### TEXT SHOWN

For example, a call to:
com.example.getProfile()
is actually just an HTTP request:
GET /xrpc/com.example.getProfile
The schemas establish valid query parameters, request bodies, and response bodies.
{
"lexicon": 1,
"id": "com.example.getProfile",
"type": "query",
"parameters": {
"user": {"type": "string", "required": true}
},
"output": {
"encoding": "application/json",
"schema": {
"type": "object",
"required": ["did", "name"],
"properties": {
"did": {"type": "string"},
"name": {"type": "string"},
"displayName": {"type": "string", "maxLength": 64},
"description": {"type": "string", "maxLength": 256}
}
}
}
}
With code-generation, these schemas become very easy to use:
await client.com.example.getProfile({user: 'bob.com'})
// => {name: 'bob.com', did: 'did:plc:1234', displayName: '...', ...}
Record types
Schemas define the possible values of a record. Every record has a "type" which maps to a schema and also establishes the URL of a record.
For instance, this "follow" record:
{
"$type": "com.example.follow",
"subject": "at://did:plc:12345",
"createdAt": "2022-10-09T17:51:55.043Z"
}
...would have a URL like:
at://bob.com/com.example.follow/12345
...and a schema like:
{
"lexicon": 1,
"id": "com.example.follow",
"type": "record",
"description": "A social follow",
"record": {
"type": "object",
"required": ["subject", "createdAt"],
"properties": {
"subject": { "type": "string" },
"createdAt": {"type": "string", "format": "date-time"}
}
}
}
Tokens
Tokens declare global identifiers which can be used in data.
Let's say a record schema wanted to specify three possible states for a traffic light: 'red', 'yellow', and 'green'.
{
"lexicon": 1,
"id": "com.example.trafficLight",
"type": "record",
"record": {
"type": "object",
"required": ["state"],
"properties": {
"state": { "type": "string", "enum": ["red", "yellow", "green"] },
}
}
}
This is perfectly acceptable, but it's not extensible. You could never add new states, like "flashing yellow" or "purple" (who knows, it could happen).
To add flexibility, you could remove the enum constraint and just document the possible values:
{
"lexicon": 1,
"id": "com.example.trafficLight",
"type": "record",
"record": {
"type": "object",
"required": ["state"],
"properties": {
"state": {
"type": "string",
"description": "Suggested values: red, yellow, green"

######

### TASK BRIEF
Answer from the schema text:
(a) What HTTP request does a call to com.example.getProfile() correspond to?
(b) What maxLength is set for "displayName"?
(c) What URL would the "follow" record have?
The lines after this text are separate material.

### GIVEN DATA

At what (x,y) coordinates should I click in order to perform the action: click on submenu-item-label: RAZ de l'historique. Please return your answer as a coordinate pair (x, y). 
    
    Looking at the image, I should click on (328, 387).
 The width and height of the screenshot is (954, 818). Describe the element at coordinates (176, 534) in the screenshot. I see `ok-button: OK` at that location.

######

### THE ANSWER
(a) GET /xrpc/com.example.getProfile
(b) 64
(c) at://bob.com/com.example.follow/12345